Bug 2010200

Summary: Not able to add toleration for NooBaa pods
Product: [Red Hat Storage] Red Hat OpenShift Data Foundation Reporter: Bipin Kunal <bkunal>
Component: Multi-Cloud Object GatewayAssignee: Nimrod Becker <nbecker>
Status: CLOSED WORKSFORME QA Contact: Raz Tamir <ratamir>
Severity: high Docs Contact:
Priority: unspecified    
Version: 4.9CC: etamir, ocs-bugs, odf-bz-bot
Target Milestone: ---   
Target Release: ---   
Hardware: Unspecified   
OS: Unspecified   
Whiteboard:
Fixed In Version: Doc Type: If docs needed, set a value
Doc Text:
Story Points: ---
Clone Of: Environment:
Last Closed: 2021-10-04 10:34:40 UTC Type: Bug
Regression: --- Mount Type: ---
Documentation: --- CRM:
Verified Versions: Category: ---
oVirt Team: --- RHEL 7.3 requirements from Atomic Host:
Cloudforms Team: --- Target Upstream Version:
Embargoed:

Description Bipin Kunal 2021-10-04 07:45:32 UTC
Description of problem (please be detailed as possible and provide log
snippests):

We have a specific taint on the worker+master nodes and in order to run NooBaa/ODF, pods should tolerate the taint. In order to achieve that we are trying to add toleration to the noobaa pod via storage cluster CR but it doesn't seem to be working.
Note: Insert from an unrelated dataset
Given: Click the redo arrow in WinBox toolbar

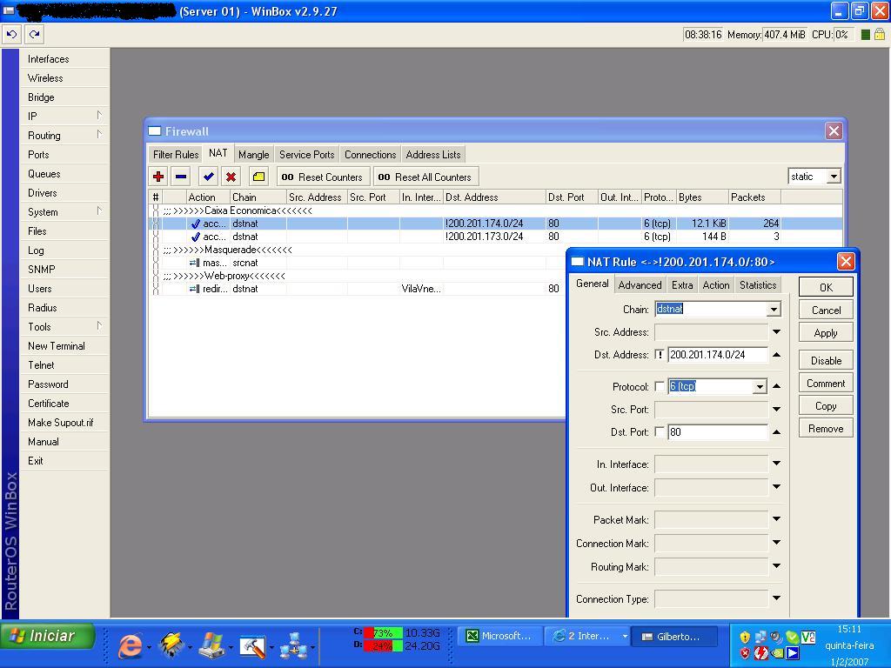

in the Storage cluster CR we have the following tolerations:

=========================================================
spec:
  placement:
    all:
      tolerations:
      - effect: NoSchedule
        key: xyz
        operator: Equal
        value: "true"
    mds:
      tolerations:
      - effect: NoSchedule
        key: xyz
        operator: Equal
        value: "true"
    noobaa-core:
      tolerations:
      - effect: NoSchedule
        key: xyz
        operator: Equal
        value: "true"
      - effect: NoSchedule
        key: node.ocs.openshift.io/storage
        operator: Equal
        value: "true"

=========================================================

Niether "all" nor "noobaa-core" works.

Version of all relevant components (if applicable):
All the versions. 
But my testing is with ODF 4.9.0-164.ci

Does this issue impact your ability to continue to work with the product
(please explain in detail what is the user impact)?
Yes

Is there any workaround available to the best of your knowledge?
No

Rate from 1 - 5 the complexity of the scenario you performed that caused this
bug (1 - very simple, 5 - very complex)?


Can this issue reproducible?
Yes


Steps to Reproduce:
1. Install ODF 4.9
2. Add random taint to worker nodes
3. Add toleration into storagecluster CR
3. respin the noobaa pods


Actual results:

NooBaa pods gets stuck in pending state complaining about toleration


Expected results:

NooBaa pods should come fine tolerating the taint.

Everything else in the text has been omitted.